The Viont Disaster - Alternative View

The Viont Disaster - Alternative View
The Viont Disaster - Alternative View

Video: The Viont Disaster - Alternative View

Video: The Viont Disaster - Alternative View
Video: NATURAL DISASTERS this week from 04 - 10 july 2021 Climate changе! disasters 2021 flood 2024, October
Anonim

Landslides and avalanches in the mountains are most often the result of one or another natural phenomenon - an earthquake, volcanic eruption, or general warming. But it also happens that their descent can provoke man-made human activity, sometimes even an ordinary echo. For example, during the First World War, when hostilities were taking place in the Tyrolean Alps, powerful snow layers moved because of the roar of artillery shots. Giant avalanches in these places have broken down before, and people, knowing their insidious nature, try not to make noise, and if possible, avoid dangerous places.

But in 1963, not far from the Tyrolean Alps, in the valley of the Piava River, surrounded by rocky shores and made famous by Ernest Hemingway's novel "Farewell to Arms!", A real tragedy broke out. In the upper reaches of this turbulent river, north of Venice, in 1960, the most powerful Vajont Dam was built with a height of 265 meters. The dam was twenty meters wide. In those years, it was considered one of the highest in the world. Numerous crowds of noisy and curious tourists came to see it. The places there are beautiful, but breathtaking from the height. The dam was erected in such a way that it would withstand not only the pressure of water, but also an earthquake, if this happens. Before the construction, detailed geological studies were carried out, as a result of which it was recognized that there was no great danger of landslides. Only loose deposits can be displaced, and their volume is small. It will not exceed half a million cubic meters, and this does not pose any danger to the dam.

In July, when the reservoir was filled with water, the slow displacement of loose material that had begun earlier on the slope of Mount Monte Toc accelerated. On October 1, people noticed that animals were fleeing from the mountainside. A week later, the rate of displacement of loose material increased even more, and on October 9, the entire mountainside slid by thirty centimeters. The residents of the village near the dam were very alarmed, and since it was also raining, their fears became much more serious. However, no special evacuation order was issued.

In the late evening of October 9, a series of sharp blows were heard from the direction of Mount Monte Tok, and the entire slope collapsed. Not half a million cubic meters of stones, but as much as one hundred million cubic meters collapsed into the reservoir at a speed of one hundred kilometers per hour. A stone stream swept over the dam and rushed up the opposite slope to a height of 130 meters.

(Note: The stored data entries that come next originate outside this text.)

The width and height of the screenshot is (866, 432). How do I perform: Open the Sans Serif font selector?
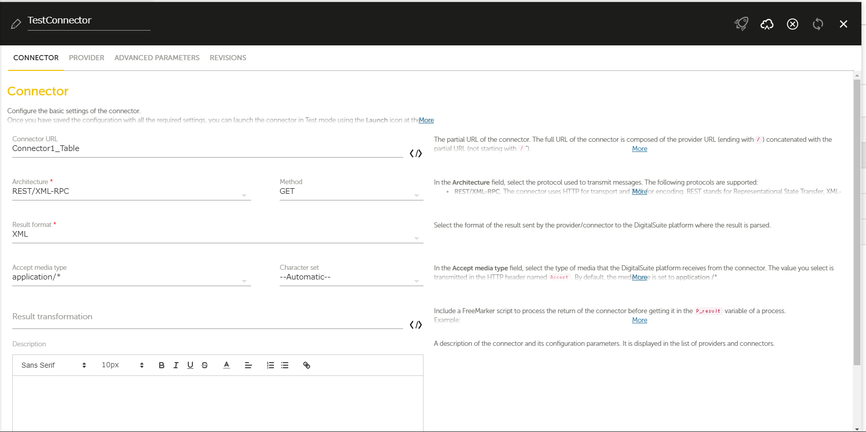(54, 365)
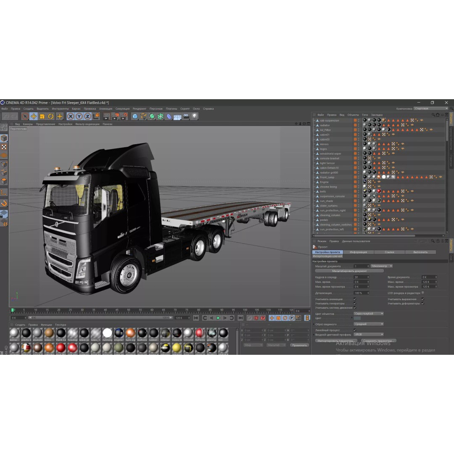Click the camera icon in the top toolbar
The image size is (454, 454).
click(x=186, y=116)

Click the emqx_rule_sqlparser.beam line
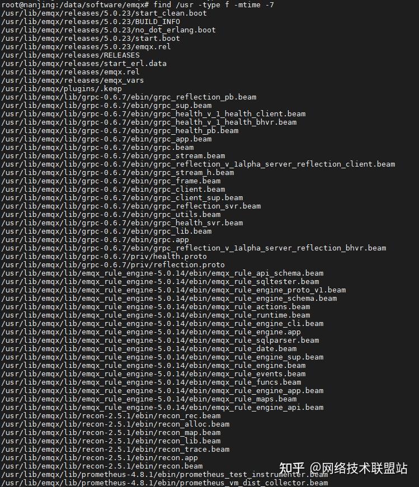click(160, 340)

The rising wave poured over the dam and fell from a height of four hundred meters. First, she flooded and devastated the village of San Martino. The village of Casso under the Monte Burgo mountain was completely destroyed. Houses built above the level where the wave reached were literally blown away. The wave overflowing through the dam reached a height of 165 meters, but it did not damage the dam itself.

Forty million cubic meters of water poured into the Piava river valley. The first on its way was the town of Longarone. All the houses in it were destroyed, and all its inhabitants, every single person, perished during this terrible tragedy.

Inhabitants of other settlements found themselves in a hopeless position. Water destroyed one after another the villages of Rivalto, Pirago and Villanova, and it took her only fifteen minutes. Spilling wide, it left behind ruins and more than two thousand dead people. No one who would have seen this catastrophe with their own eyes remained alive, no one survived it. The bodies of the victims were then found eighty kilometers from the dam.

The reservoir after this disaster turned out to be half filled with loose material, and the Weyont Dam was unusable. Then, of course, some experts in engineering geology agreed that the site for the dam was poorly chosen. However, most continue to argue that this disaster is one of the unpredictable.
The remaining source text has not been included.